Докатилось до Одессы: над Софьей Лешерн, подругой Валериана, глумились во время суда, а при чтении ей обвинительного приговора устроили гнусный спектакль. Проделали весь обряд смертной казни: надели саван, закрыли голову капюшоном, наложили на шею петлю и только после прочтения приговора сняли петлю и объявили Лешерн, что она помилована, смертная казнь заменяется вечной каторгой. Не знали, что для нее это худшая мука, она хотела умереть вместе со своим Валерианом и впала в отчаяние, узнав, что остается жить. Нет, надо было поиздеваться над женщиной в такие минуты! Разве можно простить? Что ж они думают: все эти гнусности сойдут им с рук? Валериан в апреле передал письмо из тюрьмы — Михайло рассказывал — очень бодрое, ловкое, в его духе, но все же предполагал худой конец. «Сам, говорит, не знаю, какие прелести сулит мне будущее, все зависит от политического положения данной минуты, а оно после соловьевского покушения не очень розово». Михайло запомнил слово в слово: «Во всяком случае, что-нибудь вроде централки, а может, и вервия». Да, угадал, но того, что во время казни оркестр будет играть «Камаринскую», угадать не мог. Новое изобретение в палаческом производстве. Для толпы: щобы не журились. Подумаешь, одним разбойником меньше!

Толпа, как обычно, стояла молча. Говорят, вешали неудачно, Валериан бился в судорогах, долго не умирал, и какой-то подлец, полковник, объяснял толпе, что мучается из-за того, что отказался принять священника. В толпе, говорят, были аресты, семерых гимназистов арестовали за то, что плакали. А несколько солдат и офицеров, находившихся в строю, упали в обморок. Вот он, ответ толпы, лучший, на какой можно надеяться: плач да обмороки… О, господи, да на что тут надеяться? Что можно сделать с этой несчастной страной?

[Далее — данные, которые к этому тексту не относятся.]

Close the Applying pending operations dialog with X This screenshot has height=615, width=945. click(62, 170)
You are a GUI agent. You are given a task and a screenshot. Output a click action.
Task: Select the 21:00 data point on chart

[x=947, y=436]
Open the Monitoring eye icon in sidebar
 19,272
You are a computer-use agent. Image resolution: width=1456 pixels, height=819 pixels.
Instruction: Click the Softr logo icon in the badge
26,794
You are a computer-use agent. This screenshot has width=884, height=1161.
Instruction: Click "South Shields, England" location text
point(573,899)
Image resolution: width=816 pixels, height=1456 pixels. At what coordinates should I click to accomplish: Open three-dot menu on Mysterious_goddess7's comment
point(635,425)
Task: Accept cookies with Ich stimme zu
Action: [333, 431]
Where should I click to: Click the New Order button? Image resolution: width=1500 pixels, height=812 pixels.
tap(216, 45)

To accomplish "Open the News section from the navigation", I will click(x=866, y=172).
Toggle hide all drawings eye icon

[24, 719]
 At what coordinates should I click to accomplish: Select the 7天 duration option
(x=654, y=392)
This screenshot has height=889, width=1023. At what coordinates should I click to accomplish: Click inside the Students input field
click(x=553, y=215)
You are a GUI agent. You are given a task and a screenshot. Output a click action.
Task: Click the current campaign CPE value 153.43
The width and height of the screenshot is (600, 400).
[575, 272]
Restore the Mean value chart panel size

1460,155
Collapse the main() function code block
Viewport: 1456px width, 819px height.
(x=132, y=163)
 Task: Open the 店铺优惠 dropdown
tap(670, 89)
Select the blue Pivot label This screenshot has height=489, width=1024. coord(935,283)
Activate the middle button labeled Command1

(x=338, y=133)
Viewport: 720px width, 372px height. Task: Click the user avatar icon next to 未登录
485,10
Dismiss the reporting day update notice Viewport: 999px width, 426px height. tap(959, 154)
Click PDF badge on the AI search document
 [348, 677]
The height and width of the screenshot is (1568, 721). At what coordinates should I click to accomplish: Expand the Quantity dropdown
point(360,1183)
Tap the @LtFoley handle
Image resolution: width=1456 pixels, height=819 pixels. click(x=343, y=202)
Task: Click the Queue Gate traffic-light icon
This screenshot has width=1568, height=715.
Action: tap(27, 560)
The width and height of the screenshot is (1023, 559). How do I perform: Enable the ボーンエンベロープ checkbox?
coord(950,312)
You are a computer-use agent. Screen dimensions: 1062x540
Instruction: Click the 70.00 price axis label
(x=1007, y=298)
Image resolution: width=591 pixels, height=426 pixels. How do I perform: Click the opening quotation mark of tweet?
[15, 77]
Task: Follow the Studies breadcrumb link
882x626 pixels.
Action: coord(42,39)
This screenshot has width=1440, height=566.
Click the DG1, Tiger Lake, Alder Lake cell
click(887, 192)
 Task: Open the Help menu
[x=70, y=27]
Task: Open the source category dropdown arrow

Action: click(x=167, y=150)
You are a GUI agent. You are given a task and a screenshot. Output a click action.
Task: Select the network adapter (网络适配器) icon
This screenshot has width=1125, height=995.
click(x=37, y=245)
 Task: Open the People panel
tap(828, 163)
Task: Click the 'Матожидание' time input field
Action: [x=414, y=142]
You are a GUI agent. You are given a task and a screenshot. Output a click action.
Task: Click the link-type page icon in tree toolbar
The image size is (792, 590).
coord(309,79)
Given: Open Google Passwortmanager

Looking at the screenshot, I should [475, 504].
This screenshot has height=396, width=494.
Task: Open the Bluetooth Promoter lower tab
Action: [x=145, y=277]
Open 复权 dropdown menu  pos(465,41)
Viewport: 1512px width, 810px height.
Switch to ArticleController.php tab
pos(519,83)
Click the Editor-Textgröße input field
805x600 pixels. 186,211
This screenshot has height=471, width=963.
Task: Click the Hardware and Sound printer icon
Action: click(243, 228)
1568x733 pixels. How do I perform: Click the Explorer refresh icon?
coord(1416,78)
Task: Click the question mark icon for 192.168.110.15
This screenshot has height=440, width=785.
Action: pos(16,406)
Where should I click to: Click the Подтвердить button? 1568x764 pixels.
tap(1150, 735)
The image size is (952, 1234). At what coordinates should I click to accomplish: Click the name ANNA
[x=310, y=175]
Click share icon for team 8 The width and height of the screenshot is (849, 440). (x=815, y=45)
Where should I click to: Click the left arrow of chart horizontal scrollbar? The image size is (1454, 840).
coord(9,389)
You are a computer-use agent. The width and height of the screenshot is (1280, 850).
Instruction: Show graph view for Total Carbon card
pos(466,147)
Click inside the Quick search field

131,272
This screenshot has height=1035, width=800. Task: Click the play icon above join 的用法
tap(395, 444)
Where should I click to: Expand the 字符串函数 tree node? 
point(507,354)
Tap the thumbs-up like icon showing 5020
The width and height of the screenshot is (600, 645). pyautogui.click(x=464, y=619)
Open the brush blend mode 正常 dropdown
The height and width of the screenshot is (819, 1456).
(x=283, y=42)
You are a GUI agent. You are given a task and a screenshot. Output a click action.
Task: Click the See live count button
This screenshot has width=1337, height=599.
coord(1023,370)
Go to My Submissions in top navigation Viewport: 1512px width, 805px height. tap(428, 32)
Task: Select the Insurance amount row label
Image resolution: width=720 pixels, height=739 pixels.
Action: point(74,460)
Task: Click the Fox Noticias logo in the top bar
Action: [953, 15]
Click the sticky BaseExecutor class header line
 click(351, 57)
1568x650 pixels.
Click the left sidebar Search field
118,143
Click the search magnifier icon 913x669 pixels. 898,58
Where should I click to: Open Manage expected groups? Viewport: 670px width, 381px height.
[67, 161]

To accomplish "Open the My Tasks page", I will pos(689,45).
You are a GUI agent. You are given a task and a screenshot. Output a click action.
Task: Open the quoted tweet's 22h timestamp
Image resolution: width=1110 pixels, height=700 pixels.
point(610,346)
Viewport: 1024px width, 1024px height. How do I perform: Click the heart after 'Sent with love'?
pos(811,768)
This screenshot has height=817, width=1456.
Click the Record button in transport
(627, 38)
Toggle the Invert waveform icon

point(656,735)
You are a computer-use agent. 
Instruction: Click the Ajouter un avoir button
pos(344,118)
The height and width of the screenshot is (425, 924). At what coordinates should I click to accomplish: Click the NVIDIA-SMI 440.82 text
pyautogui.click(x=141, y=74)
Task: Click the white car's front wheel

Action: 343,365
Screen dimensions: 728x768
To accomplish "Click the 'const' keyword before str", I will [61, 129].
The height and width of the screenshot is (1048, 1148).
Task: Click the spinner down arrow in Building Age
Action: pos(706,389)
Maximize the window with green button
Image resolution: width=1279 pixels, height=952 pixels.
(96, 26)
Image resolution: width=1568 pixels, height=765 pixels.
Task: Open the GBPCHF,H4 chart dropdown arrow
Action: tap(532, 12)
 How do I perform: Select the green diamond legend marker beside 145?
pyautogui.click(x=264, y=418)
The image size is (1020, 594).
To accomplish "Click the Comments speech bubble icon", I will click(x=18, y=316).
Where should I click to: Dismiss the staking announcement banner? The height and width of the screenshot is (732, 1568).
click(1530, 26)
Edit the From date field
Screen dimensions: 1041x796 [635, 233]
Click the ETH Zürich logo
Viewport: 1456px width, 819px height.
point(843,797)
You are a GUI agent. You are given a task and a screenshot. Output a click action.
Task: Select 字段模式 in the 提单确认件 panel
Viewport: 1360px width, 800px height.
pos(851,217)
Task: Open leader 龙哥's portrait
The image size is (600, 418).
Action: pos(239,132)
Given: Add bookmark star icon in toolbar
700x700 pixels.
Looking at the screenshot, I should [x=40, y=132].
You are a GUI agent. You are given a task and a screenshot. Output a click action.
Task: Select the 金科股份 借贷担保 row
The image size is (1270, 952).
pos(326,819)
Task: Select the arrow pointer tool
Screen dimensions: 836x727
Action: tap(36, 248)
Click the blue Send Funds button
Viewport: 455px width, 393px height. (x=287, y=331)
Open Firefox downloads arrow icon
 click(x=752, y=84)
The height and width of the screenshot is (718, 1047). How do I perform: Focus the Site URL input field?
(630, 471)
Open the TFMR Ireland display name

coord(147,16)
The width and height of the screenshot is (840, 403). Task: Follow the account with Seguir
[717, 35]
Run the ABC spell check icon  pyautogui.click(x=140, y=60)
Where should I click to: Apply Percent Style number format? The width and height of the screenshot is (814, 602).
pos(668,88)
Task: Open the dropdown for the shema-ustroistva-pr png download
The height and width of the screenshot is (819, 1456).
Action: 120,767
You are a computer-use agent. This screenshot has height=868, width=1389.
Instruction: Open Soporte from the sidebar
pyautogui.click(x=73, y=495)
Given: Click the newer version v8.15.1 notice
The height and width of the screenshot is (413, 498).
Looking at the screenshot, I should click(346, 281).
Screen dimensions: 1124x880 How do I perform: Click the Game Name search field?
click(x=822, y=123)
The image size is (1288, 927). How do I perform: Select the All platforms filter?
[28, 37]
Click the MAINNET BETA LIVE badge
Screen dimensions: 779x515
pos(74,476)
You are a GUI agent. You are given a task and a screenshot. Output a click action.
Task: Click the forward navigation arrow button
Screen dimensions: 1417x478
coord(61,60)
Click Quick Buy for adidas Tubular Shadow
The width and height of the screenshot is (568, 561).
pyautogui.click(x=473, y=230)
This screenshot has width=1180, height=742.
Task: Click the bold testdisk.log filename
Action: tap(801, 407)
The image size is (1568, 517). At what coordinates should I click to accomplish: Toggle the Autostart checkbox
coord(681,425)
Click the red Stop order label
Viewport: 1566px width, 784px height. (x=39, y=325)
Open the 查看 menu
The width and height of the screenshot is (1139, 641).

Плач да обмороки — не от того же, что сочувствуют и понимают, а лишь только от жалости, от вида ужасного. А вешали бы полковника — тоже бы плакали.

Последние месяцы, живя среди рабочих на Молдаванке, в порту, в ночлежных домах — наслушался всякого. Темна вода во облацех этих душ! Один грузчик, хохол, объяснял выстрел Соловьева так: паны, сучье семя, на царя-батюшку серчают за то, что волю дал крестьянам. Да ведь тебя эта воля раздела, разула, ты вон дом бросил, семью бросил, в город нищим пришел. То меня паны раздели, а царь мне волю дал!